Sie starrte auf die gelbliche Porträtzeichnung ihres Großvaters mit dem Glanzlicht auf der Nase; auf die Photographie von Onkel Horace in seiner Uniform; auf die hagere, verkrümmte Gestalt an dem Kruzifix zur Rechten.
»Aber du glaubst es doch selber nicht!« dachte sie wild und blickte auf ihre in Schlaf versunkene Mutter. »Du willst ja gar nicht sterben.«
Sie wartete sehnsüchtig, daß die Mutter stürbe. Da lag sie – schlaff, verfallen, aber ewigdauernd – in der Kissenschlucht; ein Hindernis, eine Vereitelung, ein Hemmnis alles Lebens. Delia versuchte, irgendein Gefühl der Zuneigung, des Mitleids in sich aufzupeitschen. Zum Beispiel diesen Sommer, sagte sie sich, in Sidmouth, als sie mich die Gartentreppe heraufrief ... Aber die Szene zerfloß, als sie sie zu betrachten versuchte. Und natürlich war die andre Szene da – der Mann im Gehrock mit der Blume im Knopfloch. Doch sie hatte sich geschworen, bis zur Schlafenszeit nicht daran zu denken. Aber woran sonst sollte sie denken? An den Großvater mit dem Glanzlicht auf der Nase? An das Gebetbuch? Die Maiglöckchen? Oder den Spiegel? Die Sonne war in Wolken versunken; der Spiegel war matt und warf jetzt nur einen graubraunen Fleck Himmel zurück. Sie konnte nicht länger widerstehn.

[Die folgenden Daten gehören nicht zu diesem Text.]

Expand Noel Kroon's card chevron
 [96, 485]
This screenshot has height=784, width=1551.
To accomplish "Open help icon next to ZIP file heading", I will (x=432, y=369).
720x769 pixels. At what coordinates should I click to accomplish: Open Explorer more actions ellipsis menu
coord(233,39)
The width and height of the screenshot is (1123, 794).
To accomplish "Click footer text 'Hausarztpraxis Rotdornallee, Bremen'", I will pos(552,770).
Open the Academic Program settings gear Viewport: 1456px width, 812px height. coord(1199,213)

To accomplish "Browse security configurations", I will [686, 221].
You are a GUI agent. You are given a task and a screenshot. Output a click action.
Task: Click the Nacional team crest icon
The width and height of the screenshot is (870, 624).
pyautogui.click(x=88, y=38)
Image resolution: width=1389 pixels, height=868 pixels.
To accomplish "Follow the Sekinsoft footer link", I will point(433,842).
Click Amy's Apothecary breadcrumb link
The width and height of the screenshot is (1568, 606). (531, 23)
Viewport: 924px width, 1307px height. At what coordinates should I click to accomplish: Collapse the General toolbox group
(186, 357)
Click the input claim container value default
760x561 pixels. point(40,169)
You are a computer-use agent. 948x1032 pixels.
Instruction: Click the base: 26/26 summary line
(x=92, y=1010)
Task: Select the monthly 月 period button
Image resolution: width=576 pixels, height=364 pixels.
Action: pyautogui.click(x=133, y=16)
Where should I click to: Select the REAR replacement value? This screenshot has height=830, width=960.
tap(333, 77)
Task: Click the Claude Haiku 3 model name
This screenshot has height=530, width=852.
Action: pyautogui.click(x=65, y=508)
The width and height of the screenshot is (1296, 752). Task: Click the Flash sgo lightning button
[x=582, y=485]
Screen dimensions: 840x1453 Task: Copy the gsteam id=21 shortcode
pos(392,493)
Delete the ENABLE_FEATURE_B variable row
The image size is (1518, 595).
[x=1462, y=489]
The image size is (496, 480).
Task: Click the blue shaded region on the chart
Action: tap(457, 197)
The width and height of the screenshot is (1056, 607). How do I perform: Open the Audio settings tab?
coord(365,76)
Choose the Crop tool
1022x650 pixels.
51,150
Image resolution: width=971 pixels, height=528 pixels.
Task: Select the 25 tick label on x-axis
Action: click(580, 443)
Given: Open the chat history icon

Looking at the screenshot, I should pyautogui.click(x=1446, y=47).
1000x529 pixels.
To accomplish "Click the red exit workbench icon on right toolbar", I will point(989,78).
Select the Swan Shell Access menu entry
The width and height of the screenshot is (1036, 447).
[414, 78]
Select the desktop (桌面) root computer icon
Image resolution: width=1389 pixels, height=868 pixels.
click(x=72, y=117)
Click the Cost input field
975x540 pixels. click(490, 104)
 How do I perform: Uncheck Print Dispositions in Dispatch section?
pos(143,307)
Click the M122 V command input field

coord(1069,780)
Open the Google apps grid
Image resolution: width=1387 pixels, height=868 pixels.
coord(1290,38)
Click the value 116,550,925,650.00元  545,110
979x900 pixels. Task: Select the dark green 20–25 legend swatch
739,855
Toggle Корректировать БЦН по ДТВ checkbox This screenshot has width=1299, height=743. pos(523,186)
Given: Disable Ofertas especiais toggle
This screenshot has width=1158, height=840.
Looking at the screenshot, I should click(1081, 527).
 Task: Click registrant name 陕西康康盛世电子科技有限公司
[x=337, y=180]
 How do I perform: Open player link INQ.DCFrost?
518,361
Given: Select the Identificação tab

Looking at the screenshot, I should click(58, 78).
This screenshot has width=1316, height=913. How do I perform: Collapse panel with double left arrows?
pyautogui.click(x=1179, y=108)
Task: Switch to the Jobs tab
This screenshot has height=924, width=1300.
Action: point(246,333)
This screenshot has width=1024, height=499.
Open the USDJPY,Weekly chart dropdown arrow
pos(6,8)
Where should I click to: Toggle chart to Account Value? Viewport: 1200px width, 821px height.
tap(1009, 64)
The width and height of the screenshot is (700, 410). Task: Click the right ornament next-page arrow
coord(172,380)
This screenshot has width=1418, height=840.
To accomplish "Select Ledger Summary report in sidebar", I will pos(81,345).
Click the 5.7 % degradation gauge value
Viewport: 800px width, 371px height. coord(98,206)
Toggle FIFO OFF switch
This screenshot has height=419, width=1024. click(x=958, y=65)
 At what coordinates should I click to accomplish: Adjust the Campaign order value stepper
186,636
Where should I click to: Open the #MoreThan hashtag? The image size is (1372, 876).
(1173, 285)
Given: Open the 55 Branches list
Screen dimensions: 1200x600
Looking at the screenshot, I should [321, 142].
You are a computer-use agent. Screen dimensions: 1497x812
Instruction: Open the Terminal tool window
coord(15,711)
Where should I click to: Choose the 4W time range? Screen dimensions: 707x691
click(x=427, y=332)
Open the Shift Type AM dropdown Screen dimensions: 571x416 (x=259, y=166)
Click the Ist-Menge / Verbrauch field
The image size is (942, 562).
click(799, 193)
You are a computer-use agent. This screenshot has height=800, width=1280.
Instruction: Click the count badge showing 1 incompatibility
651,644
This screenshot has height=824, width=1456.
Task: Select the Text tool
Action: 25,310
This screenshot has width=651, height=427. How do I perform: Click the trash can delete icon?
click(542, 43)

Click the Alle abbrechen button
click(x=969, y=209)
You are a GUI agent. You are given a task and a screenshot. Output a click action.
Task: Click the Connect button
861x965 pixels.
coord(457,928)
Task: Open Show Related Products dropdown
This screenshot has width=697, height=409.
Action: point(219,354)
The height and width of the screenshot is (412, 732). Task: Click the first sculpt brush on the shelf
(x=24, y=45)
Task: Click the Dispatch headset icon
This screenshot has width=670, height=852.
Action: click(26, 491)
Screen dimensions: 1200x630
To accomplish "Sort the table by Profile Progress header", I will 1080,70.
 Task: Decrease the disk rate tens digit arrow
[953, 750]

»Eine weiße Blume im Knopfloch«, begann sie sich zu sagen. Es brauchte einige Minuten Vorbereitung. Ein Saal mußte da sein; und Bankette von Palmen; und zu ihren Füßen ein Parkett mit den dichtgedrängten Köpfen von Leuten. Der Zauber begann zu wirken. Sie wurde von köstlichen Wellen schmeichelhafter und aufregender Gefühle durchdrungen. Sie saß auf dem Podium; eine riesige Zuhörerschaft war da; alles schrie, winkte mit Taschentüchern, applaudierte, zischte, pfiff. Dann erhob sie sich. Sie stand, ganz in Weiß, mitten auf dem Podium; Mr. Parnell war an ihrer Seite.
»Ich spreche für die Sache der Freiheit«, begann sie, die Arme ausbreitend, »für die Sache der Gerechtigkeit, für Irland ... « Seite an Seite standen sie da. Er war sehr bleich, aber seine dunkeln Augen glühten. Er wandte sich zu ihr und flüsterte ...
Plötzlich eine Unterbrechung. Mrs. Pargiter hatte sich ein wenig aus den Kissen aufgerichtet.